*** Opening of SUPPLIED MATERIAL ***

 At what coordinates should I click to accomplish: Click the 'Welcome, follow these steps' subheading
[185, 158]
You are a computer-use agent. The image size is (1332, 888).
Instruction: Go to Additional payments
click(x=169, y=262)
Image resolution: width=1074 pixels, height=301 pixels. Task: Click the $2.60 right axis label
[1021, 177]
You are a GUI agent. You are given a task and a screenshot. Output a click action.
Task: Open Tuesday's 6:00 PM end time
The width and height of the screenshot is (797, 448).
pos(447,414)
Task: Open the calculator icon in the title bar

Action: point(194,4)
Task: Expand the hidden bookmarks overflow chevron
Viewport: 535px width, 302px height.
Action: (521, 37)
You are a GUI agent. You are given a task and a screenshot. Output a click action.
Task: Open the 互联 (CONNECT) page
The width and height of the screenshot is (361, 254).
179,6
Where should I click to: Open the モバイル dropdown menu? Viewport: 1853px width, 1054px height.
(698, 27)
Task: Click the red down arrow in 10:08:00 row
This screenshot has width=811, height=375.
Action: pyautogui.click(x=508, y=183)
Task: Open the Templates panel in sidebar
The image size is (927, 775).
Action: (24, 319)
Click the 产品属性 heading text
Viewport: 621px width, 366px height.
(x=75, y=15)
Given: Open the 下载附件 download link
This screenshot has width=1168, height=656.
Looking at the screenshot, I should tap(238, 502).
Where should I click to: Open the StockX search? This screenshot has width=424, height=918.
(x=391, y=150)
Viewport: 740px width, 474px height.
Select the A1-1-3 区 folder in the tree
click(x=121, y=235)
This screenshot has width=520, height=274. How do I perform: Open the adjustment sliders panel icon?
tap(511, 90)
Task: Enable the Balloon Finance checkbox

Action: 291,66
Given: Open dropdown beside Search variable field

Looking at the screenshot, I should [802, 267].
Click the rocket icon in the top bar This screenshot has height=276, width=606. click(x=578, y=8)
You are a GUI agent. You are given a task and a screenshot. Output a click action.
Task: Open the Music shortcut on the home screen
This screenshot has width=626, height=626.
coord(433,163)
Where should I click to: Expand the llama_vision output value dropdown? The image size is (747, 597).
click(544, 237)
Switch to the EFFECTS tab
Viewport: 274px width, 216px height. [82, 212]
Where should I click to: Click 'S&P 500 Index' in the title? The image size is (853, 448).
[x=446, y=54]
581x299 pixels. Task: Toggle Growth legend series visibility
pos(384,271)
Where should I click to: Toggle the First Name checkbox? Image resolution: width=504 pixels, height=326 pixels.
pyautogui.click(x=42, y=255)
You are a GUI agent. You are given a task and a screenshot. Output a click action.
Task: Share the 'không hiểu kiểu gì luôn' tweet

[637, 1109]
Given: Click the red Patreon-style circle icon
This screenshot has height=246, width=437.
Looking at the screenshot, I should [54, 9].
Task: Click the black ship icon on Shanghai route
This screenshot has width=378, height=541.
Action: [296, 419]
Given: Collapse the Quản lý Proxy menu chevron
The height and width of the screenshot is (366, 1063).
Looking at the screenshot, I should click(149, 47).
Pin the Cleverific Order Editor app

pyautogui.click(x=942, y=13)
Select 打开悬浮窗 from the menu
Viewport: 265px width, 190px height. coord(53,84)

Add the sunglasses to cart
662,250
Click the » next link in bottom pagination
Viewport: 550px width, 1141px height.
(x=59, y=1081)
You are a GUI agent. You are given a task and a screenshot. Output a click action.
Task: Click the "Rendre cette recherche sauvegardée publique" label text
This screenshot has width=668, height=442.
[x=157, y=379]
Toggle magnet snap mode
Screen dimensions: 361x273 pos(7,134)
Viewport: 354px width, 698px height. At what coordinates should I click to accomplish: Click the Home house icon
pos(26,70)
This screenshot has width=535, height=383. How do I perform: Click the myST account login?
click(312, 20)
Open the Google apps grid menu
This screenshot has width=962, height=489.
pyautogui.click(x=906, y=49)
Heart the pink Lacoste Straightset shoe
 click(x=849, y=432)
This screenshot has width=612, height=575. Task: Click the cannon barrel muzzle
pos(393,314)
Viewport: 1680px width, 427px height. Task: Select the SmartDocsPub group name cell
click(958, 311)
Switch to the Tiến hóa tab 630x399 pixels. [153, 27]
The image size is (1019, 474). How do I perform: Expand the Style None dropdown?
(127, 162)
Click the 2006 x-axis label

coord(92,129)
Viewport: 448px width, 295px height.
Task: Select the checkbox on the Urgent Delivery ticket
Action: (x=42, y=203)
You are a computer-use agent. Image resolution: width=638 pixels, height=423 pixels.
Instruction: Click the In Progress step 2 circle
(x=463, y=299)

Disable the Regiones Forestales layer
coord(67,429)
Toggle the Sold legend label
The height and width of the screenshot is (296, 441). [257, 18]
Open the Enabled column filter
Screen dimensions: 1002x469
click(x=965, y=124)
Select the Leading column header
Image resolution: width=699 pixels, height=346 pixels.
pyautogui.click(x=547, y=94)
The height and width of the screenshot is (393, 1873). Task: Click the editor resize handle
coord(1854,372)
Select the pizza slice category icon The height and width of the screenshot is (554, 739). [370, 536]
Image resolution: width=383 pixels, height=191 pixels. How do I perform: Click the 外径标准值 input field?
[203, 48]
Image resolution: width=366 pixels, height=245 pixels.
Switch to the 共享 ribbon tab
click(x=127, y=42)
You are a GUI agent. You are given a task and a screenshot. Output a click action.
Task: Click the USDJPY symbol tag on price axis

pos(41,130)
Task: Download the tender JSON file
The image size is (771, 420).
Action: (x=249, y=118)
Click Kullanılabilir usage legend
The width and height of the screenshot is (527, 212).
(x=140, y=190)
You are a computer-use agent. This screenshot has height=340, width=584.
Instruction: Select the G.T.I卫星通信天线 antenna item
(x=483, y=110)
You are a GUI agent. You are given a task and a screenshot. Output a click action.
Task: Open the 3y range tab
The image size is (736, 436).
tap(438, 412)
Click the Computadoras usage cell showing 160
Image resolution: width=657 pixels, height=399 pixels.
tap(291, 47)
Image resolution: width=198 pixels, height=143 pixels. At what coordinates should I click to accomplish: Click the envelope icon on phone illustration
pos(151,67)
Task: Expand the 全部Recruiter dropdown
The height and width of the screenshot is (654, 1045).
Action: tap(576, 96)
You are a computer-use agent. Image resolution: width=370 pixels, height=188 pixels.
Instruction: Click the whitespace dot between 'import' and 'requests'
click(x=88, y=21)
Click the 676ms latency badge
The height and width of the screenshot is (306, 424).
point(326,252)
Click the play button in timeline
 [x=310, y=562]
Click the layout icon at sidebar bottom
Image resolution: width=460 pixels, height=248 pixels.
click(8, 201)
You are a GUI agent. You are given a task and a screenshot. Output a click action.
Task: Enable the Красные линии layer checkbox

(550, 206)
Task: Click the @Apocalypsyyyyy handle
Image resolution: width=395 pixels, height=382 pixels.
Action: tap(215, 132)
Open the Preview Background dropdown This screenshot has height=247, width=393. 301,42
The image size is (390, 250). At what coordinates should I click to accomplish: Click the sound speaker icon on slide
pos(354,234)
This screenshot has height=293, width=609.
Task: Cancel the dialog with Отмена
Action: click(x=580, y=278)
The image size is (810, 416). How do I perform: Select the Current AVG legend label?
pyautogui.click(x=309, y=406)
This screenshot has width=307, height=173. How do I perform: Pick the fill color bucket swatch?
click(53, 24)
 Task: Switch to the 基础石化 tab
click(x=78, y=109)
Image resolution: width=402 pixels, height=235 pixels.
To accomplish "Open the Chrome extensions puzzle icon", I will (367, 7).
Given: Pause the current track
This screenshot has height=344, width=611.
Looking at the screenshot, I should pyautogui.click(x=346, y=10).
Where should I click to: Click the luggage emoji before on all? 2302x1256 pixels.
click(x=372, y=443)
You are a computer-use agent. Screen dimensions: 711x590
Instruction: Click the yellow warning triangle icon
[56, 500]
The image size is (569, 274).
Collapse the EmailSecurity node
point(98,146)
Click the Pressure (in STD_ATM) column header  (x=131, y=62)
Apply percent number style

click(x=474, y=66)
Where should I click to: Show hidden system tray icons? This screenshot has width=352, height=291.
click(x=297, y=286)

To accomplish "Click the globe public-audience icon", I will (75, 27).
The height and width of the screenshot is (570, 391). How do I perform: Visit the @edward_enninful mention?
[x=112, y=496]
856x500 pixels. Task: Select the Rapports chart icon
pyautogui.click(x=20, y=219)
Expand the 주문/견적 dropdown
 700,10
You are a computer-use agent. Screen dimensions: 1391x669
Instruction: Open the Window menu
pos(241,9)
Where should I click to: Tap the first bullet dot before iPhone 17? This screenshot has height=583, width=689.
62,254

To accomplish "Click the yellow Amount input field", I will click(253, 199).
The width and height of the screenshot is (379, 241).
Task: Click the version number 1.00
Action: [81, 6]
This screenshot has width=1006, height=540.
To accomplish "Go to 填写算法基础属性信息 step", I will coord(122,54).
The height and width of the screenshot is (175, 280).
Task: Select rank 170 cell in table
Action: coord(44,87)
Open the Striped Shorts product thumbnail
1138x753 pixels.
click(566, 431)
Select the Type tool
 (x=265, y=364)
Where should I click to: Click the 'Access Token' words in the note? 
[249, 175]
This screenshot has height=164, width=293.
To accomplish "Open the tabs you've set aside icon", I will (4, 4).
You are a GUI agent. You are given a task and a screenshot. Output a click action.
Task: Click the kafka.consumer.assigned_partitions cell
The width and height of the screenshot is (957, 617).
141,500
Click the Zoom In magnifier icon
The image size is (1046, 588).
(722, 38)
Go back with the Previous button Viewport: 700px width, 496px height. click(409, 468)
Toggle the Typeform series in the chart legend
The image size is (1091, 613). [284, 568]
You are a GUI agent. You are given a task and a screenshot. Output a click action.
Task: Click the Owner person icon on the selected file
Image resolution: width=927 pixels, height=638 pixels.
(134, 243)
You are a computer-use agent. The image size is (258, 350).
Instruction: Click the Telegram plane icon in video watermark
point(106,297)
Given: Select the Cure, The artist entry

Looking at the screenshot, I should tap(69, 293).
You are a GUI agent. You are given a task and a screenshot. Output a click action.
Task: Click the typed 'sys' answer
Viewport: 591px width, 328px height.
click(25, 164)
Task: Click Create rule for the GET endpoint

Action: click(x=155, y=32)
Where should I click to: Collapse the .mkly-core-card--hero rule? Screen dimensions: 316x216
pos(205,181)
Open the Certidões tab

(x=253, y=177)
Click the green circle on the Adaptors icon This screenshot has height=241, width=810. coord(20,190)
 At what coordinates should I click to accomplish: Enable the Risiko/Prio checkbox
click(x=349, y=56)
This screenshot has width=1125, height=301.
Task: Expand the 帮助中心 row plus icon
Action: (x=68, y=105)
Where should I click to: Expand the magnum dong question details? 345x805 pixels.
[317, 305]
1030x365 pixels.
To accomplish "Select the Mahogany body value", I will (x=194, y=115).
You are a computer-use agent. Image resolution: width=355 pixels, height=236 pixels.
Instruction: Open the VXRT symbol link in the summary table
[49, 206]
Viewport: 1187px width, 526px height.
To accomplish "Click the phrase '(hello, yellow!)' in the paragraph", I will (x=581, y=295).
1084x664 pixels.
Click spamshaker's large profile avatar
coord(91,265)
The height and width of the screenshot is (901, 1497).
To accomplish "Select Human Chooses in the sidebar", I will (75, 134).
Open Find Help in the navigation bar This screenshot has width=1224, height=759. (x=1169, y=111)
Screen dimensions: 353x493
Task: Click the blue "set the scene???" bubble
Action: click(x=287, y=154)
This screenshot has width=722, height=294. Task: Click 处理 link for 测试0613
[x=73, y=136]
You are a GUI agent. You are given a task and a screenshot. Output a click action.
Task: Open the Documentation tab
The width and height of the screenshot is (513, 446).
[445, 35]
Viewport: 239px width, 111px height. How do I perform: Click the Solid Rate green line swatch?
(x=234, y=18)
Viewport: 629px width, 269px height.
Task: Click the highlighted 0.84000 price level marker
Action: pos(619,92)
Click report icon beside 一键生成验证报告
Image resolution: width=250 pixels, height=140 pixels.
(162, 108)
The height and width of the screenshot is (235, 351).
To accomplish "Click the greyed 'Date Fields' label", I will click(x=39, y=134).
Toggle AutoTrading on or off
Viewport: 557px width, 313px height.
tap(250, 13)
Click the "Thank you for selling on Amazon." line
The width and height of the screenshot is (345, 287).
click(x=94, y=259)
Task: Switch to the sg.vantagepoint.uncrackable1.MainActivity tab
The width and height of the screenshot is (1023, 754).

*** Close of SUPPLIED MATERIAL ***

YOUR GOAL: Of the lines above, extract only those from the line with "Instruction: Click the whitespace" to the line with "Task: Click the @Apocalypsyyyyy handle", both included, exactly as written.

OUTPUT OF THE TASK:
Instruction: Click the whitespace dot between 'import' and 'requests'
click(x=88, y=21)
Click the 676ms latency badge
The height and width of the screenshot is (306, 424).
point(326,252)
Click the play button in timeline
 [x=310, y=562]
Click the layout icon at sidebar bottom
Image resolution: width=460 pixels, height=248 pixels.
click(8, 201)
You are a GUI agent. You are given a task and a screenshot. Output a click action.
Task: Enable the Красные линии layer checkbox

(550, 206)
Task: Click the @Apocalypsyyyyy handle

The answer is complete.